### [How to complete this task]
Using the line with "Where should I" as your starting point, transcribe it and each line beneath it word for word until the records run out, without pictures.

>>>

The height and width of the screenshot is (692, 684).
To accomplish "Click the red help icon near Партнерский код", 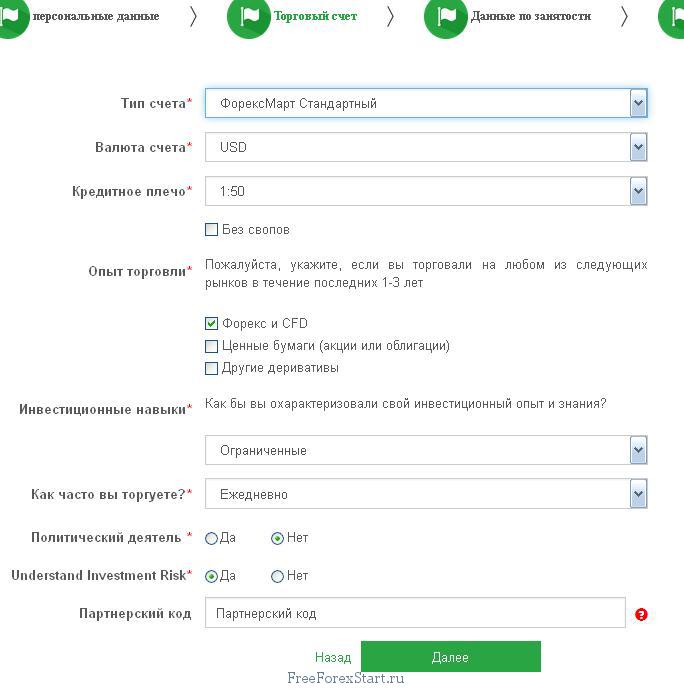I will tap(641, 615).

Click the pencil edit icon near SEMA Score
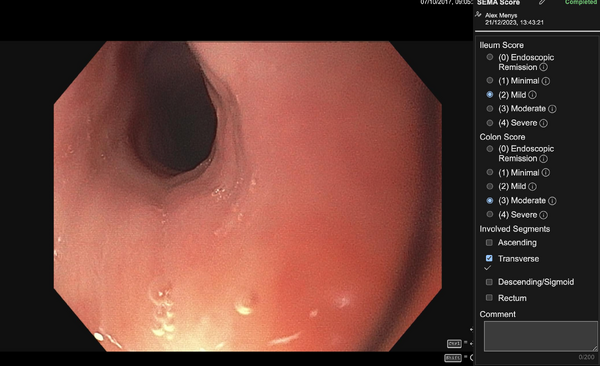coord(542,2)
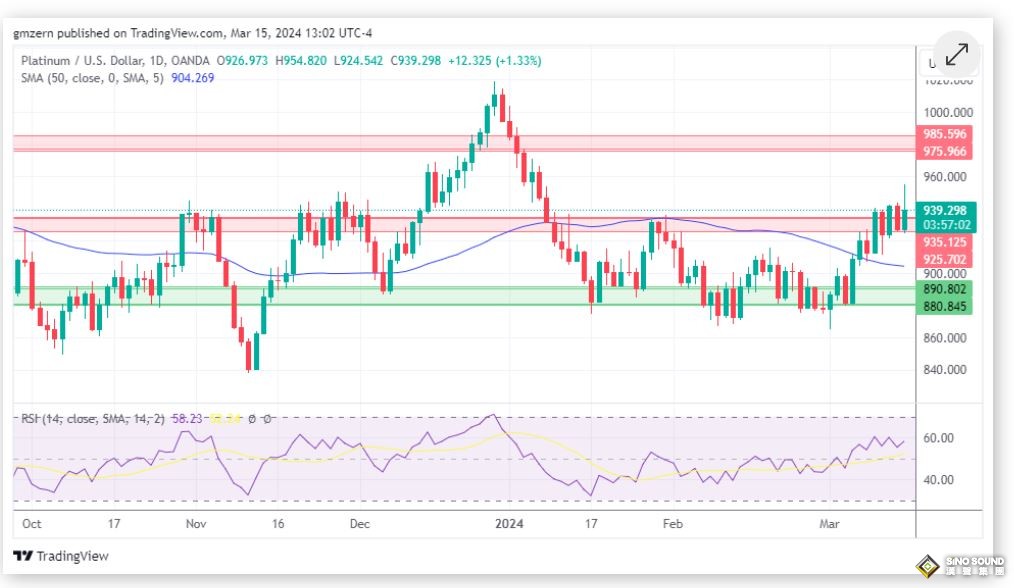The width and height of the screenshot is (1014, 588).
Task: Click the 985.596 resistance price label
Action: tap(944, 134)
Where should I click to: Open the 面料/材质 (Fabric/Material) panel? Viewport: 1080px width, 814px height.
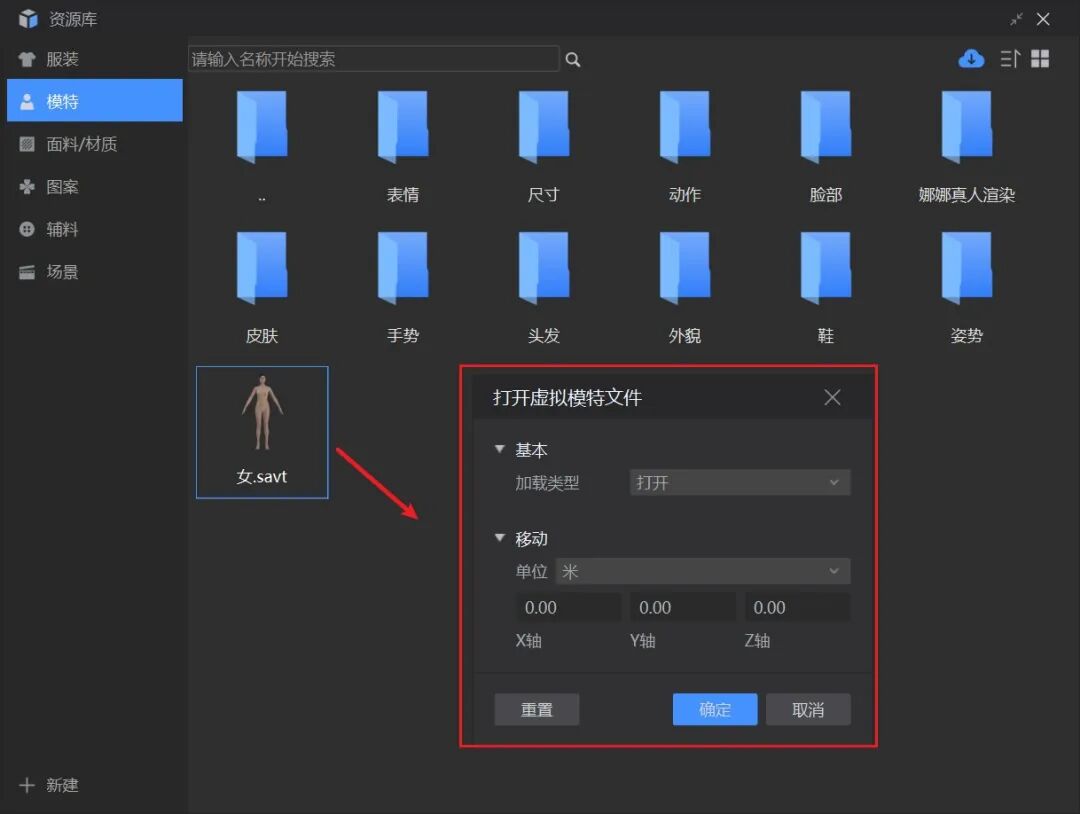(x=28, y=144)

<<<

### [Solved problem]
Where should I click to: Open the 面料/材质 (Fabric/Material) panel? Viewport: 1080px width, 814px height.
(x=28, y=144)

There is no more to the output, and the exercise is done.